The caution didn’t fall until Lap 4, when Ryan Sieg spun his #39 CMRroofing.com Chevrolet down the backstretch and nudged into the inside wall. Sieg lost multiple laps and returned to complete 22 circuits before suspension issues ended his day. Leicht commented his #66 was running much better than it had on Thursday, but he still turned only 52 laps, citing fuel pump issues for his 34th-place finish. Chad Finchum, Leicht’s teammate in the #13 CrashClaimsR.us Toyota, made multiple trips to the garage area for an apparent brake issue according to radio communications. Electrical issues were the official reason out when Finchum exited after 66 completed laps.

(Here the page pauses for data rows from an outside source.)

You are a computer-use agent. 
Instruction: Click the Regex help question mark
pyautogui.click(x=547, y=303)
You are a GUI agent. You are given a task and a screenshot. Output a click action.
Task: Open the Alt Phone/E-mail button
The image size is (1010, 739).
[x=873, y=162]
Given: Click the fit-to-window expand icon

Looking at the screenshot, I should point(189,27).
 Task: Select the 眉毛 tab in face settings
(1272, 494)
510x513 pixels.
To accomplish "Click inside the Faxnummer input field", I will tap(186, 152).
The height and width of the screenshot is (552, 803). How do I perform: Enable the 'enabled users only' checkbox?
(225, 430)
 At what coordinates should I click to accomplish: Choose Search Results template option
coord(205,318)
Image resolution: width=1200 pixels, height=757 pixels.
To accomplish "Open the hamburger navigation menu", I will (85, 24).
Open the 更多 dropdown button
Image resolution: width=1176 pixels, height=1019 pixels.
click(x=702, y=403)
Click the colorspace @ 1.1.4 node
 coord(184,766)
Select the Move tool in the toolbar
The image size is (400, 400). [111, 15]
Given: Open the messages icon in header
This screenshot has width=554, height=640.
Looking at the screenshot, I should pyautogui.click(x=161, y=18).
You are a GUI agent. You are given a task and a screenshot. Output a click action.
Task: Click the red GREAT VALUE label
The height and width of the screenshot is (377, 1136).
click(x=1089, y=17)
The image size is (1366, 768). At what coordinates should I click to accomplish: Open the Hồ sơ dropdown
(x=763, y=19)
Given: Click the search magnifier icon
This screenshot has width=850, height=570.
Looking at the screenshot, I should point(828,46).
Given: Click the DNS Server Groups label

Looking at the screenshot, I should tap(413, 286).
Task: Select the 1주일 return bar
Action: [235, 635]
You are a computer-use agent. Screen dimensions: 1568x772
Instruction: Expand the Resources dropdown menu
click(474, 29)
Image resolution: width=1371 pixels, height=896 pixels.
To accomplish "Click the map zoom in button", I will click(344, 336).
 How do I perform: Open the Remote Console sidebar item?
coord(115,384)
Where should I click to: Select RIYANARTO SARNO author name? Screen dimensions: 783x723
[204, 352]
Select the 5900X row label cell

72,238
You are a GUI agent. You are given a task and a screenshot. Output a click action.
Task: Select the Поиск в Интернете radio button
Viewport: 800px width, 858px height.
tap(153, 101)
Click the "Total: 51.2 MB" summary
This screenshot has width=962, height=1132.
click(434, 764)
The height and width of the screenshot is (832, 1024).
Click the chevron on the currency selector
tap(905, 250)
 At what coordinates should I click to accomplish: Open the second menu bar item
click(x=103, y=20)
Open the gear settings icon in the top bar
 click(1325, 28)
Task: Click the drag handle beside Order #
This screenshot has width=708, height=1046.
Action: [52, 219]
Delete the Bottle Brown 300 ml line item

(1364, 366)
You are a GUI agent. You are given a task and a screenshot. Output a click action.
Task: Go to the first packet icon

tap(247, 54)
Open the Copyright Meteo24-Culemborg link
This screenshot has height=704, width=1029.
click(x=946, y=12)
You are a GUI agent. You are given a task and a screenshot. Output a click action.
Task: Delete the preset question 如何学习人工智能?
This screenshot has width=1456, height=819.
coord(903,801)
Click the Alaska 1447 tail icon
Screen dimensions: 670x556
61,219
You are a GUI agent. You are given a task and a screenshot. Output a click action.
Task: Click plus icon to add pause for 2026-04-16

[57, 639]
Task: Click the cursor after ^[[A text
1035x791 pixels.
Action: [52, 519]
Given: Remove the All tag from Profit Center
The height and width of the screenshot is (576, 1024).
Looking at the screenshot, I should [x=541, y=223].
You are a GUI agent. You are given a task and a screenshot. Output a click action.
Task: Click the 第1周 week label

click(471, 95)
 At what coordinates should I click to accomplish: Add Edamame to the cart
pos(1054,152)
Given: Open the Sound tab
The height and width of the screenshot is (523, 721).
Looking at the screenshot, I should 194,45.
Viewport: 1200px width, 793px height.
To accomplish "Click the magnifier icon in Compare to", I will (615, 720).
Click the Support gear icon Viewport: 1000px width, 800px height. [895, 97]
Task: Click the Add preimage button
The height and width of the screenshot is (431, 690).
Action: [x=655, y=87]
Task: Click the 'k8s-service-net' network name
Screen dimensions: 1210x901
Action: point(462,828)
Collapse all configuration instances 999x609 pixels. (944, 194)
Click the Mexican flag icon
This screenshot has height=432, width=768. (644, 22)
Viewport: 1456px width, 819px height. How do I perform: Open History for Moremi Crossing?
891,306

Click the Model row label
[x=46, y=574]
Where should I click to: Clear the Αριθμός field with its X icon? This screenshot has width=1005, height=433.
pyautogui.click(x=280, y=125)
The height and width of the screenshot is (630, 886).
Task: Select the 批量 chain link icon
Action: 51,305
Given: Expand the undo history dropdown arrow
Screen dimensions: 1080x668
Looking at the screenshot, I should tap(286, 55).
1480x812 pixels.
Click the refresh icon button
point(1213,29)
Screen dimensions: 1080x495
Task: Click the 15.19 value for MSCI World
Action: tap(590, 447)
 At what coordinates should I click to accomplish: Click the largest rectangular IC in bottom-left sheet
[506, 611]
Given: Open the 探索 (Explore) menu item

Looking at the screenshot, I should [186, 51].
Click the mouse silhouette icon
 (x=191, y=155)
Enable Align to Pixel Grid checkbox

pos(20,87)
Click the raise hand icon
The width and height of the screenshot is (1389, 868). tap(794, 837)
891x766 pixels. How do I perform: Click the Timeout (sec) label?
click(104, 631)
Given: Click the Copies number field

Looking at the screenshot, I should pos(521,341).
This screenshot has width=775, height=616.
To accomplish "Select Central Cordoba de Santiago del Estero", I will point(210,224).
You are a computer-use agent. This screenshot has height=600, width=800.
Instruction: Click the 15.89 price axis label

Rounding out the Bottom Five was Ronnie Bassett, Jr., who had a vibration on his backup #90 Chevrolet following a brutal hit to the backstretch wall on the final lap of the Thursday race.

LASTCAR STATISTICS
*This marked the first XFINITY Series last-place finish for the #47 since July 28, 2012, when Stephen Leicht also failed to complete the opening lap of the Indy 250 at Indianapolis in an unsponsored white #47 Chevrolet for The Motorsports Group. Leicht happened to be the only active Kentucky winner to start Thursday’s race at the track, his win coming in 2007.
*This was also the eighth time in XFINITY Series history where the last-place finishers in two consecutive races at the same track both failed to complete a single lap. The most recent occurrence was at Michigan, where Tim Schendel had engine woes on June 14, 2014, then C.J. Faison retired with electrical issues on June 13, 2015. Thanks to Seth Eggert for the suggestion.

THE BOTTOM FIVE
36) #47-Kyle Weatherman / 0 laps / crash
35) #39-Ryan Sieg / 22 laps / crash
34) #66-Stephen Leicht / 52 laps / fuel pump
33) #13-Chad Finchum / 66 laps / electrical
32) #90-Ronnie Bassett, JR. / 73 laps / vibration

2020 LASTCAR XFINITY SERIES OWNER'S CHAMPIONSHIP
1st) Motorsports Business Management (3)
2nd) JD Motorsports, Jimmy Means Racing, Joe Gibbs Racing, Shepherd Racing Ventures (2)
3rd) Jeremy Clements Racing, JR Motorsports, Mike Harmon Racing, SS-Green Light Racing (1)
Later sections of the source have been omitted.